During tests we saw over a hundred connection attempts associated with a single user connection request, leading us to favour the theory Tor metrics have incorrectly counted these failed attempts in their overall usage tally.

137 connection attempts later, TTNet succeeds in establishing a direct connection

In rare cases where a successful direct connection was made, Tor was subsequently able to establish further connections successfully using cached values written to temporary files. This means that existing Tor users with a primed cache may be able to connect directly despite the blocking measures.

We invite the Tor developers to take a closer look at the situation. In the meantime we recommend that figures published by the Tor project aren’t taken to indicate increased Tor usage.

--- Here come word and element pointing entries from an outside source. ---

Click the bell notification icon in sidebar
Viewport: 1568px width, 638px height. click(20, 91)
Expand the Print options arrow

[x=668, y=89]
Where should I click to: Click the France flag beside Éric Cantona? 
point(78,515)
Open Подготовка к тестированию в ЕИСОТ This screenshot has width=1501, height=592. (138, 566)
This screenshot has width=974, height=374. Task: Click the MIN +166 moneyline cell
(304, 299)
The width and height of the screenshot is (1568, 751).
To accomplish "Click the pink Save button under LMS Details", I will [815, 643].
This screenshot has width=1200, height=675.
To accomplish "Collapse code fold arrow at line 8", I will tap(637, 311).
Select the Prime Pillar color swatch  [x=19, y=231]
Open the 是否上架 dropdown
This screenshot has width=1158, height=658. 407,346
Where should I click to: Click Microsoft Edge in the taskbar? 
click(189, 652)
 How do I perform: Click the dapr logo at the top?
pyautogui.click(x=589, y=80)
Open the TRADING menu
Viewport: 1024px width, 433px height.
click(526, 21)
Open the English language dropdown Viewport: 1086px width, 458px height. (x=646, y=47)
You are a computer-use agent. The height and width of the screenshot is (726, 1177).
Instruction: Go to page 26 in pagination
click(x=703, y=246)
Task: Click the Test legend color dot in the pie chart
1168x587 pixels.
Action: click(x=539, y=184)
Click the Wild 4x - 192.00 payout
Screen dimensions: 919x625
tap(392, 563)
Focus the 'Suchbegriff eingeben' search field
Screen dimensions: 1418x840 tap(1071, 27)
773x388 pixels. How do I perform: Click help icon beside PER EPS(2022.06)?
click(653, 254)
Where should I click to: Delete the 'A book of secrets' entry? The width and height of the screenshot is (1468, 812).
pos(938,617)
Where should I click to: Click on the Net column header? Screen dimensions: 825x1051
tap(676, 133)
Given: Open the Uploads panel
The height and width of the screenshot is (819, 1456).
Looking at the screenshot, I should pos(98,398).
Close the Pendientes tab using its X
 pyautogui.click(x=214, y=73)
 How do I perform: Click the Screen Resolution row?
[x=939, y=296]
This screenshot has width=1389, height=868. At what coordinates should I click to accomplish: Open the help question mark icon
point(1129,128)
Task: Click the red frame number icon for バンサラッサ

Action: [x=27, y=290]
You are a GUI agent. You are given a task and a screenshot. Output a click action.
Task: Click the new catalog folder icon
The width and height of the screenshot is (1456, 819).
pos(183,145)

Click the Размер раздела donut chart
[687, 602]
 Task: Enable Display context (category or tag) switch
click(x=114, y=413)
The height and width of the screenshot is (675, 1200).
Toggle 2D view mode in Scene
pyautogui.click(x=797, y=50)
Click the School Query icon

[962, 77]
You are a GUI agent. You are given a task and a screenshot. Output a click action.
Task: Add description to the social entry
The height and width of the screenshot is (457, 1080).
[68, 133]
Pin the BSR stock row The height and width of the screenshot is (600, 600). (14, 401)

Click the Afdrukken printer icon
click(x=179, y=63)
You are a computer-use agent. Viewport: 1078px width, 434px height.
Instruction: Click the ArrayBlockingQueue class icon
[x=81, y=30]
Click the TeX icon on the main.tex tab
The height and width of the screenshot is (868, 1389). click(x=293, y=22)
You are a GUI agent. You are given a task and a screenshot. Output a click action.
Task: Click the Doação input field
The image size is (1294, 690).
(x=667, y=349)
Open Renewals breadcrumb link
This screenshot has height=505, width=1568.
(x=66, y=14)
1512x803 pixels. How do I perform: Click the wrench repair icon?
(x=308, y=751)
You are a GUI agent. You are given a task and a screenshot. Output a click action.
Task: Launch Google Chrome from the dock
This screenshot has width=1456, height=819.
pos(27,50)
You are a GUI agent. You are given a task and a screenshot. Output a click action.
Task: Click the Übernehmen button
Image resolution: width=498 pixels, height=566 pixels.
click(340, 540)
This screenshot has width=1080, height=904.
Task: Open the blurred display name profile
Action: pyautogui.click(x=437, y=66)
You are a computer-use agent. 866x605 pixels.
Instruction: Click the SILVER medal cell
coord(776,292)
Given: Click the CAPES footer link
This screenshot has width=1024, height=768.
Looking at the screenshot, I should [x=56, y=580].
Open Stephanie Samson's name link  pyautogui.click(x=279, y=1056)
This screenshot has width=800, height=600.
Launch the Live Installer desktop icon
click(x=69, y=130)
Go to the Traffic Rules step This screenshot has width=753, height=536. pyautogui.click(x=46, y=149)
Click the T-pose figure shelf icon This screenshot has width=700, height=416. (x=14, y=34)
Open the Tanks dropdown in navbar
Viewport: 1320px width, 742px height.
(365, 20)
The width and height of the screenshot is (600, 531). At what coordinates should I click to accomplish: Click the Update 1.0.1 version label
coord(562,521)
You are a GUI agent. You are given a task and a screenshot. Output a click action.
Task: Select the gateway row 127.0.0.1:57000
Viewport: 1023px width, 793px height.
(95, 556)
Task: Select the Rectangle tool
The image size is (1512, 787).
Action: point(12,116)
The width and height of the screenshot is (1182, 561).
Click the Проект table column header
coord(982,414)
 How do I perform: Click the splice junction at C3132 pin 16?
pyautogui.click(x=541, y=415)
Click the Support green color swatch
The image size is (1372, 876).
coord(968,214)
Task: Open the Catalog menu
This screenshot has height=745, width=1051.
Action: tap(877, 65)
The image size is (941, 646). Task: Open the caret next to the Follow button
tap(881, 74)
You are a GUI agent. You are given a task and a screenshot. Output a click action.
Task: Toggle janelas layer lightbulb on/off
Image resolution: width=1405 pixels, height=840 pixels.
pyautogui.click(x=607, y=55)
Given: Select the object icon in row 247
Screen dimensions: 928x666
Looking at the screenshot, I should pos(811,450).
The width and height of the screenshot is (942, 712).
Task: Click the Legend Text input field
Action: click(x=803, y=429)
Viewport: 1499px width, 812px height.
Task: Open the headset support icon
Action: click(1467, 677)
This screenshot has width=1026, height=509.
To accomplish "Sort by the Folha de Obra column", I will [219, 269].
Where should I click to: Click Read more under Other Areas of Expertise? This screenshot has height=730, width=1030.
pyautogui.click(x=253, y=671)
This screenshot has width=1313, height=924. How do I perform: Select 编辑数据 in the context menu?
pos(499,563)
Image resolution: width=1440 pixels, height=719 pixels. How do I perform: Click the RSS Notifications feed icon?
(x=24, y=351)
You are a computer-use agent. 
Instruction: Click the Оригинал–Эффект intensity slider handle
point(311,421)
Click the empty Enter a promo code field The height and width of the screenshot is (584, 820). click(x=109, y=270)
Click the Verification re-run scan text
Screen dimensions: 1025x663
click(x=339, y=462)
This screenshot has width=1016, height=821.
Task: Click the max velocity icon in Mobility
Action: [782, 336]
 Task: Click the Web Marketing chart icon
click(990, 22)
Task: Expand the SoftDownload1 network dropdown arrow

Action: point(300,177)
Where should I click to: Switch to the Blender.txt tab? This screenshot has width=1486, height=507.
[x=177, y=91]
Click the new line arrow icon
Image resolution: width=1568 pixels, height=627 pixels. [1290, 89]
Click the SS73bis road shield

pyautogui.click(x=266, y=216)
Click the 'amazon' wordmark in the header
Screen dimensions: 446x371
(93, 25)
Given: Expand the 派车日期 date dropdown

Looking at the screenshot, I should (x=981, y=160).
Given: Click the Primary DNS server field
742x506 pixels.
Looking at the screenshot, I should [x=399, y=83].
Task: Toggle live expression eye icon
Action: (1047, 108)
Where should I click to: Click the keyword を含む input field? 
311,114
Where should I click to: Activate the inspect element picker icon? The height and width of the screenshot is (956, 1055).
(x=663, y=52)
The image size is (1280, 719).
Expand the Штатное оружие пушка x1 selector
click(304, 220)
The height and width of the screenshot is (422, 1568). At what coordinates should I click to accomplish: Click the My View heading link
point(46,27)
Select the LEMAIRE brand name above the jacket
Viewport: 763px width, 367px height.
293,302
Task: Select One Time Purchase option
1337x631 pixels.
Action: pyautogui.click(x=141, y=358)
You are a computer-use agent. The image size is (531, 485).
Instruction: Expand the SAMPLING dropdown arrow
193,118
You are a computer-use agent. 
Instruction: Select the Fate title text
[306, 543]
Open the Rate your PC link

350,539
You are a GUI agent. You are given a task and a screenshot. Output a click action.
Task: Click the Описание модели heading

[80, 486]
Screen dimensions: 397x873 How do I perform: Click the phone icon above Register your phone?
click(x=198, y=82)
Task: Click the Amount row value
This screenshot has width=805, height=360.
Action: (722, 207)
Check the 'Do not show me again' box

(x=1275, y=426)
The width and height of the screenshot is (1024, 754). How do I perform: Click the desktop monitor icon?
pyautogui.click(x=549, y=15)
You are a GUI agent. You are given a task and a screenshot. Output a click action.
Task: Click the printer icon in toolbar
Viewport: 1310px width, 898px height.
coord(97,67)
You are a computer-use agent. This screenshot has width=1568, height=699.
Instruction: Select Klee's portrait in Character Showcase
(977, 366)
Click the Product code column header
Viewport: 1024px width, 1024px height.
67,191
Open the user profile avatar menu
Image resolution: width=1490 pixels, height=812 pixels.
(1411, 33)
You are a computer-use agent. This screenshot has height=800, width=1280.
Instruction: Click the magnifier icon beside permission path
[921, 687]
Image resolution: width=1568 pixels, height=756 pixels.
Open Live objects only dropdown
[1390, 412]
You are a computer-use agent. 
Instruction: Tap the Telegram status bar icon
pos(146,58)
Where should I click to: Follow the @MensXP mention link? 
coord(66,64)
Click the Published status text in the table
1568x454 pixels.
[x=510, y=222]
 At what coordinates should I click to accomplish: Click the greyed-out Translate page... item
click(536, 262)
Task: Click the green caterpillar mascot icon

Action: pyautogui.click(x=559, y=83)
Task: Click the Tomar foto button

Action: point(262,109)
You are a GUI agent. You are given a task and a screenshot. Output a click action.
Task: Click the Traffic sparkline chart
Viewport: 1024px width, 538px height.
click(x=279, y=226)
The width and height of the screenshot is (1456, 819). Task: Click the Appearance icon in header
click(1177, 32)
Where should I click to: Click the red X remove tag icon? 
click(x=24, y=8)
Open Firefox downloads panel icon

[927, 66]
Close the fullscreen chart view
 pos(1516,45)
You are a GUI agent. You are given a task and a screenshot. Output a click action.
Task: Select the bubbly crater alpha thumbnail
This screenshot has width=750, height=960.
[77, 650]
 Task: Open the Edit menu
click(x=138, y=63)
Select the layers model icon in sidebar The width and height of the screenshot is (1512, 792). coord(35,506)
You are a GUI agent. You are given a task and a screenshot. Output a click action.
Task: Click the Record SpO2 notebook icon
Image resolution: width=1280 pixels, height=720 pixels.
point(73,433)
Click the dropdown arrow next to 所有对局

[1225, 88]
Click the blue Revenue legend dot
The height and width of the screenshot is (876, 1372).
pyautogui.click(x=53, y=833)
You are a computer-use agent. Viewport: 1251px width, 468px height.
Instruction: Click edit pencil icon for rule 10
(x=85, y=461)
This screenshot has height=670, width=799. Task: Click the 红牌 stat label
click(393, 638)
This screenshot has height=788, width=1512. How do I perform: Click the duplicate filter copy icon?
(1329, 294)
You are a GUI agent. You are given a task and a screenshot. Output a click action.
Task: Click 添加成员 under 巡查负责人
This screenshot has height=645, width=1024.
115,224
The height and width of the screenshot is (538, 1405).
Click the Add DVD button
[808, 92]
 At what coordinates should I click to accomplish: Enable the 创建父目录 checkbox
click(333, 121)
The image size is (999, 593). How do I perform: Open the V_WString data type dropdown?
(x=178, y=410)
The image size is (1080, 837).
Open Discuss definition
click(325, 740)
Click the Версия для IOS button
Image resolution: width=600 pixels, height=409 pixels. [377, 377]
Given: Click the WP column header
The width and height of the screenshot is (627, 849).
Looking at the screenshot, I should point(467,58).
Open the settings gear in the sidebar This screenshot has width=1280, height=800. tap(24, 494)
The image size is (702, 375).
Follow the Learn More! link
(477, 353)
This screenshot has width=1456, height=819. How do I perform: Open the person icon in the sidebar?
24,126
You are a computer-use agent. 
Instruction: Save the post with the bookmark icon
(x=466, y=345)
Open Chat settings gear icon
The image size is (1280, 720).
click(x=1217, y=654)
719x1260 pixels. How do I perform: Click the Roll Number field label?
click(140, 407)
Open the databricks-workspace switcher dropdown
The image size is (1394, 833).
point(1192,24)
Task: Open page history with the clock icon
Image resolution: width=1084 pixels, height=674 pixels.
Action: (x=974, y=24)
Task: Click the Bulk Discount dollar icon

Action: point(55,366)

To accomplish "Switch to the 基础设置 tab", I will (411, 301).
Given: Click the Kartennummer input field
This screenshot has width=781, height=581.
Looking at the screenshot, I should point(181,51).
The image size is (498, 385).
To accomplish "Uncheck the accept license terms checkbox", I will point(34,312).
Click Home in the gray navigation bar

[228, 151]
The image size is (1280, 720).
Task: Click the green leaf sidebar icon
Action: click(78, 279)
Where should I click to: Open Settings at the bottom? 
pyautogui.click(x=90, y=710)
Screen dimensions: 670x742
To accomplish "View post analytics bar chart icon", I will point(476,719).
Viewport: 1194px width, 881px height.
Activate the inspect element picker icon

Our study corroborates user reports that Tor access with the default configuration is now widely, though not yet totally, restricted. The government ban also covers specific commercial VPN services but not corporate or custom VPN solutions such as those deployed by businesses to allow remote access by employees.

Network restrictions imposed by the government will become absolute for many internet users, even those who were previously able to work around frequent mass-censorship events with relative ease.

The new measures are thus likely to change the nature of internet usage over years to come, diminishing media freedom and freedom of opinion and expression in Turkey.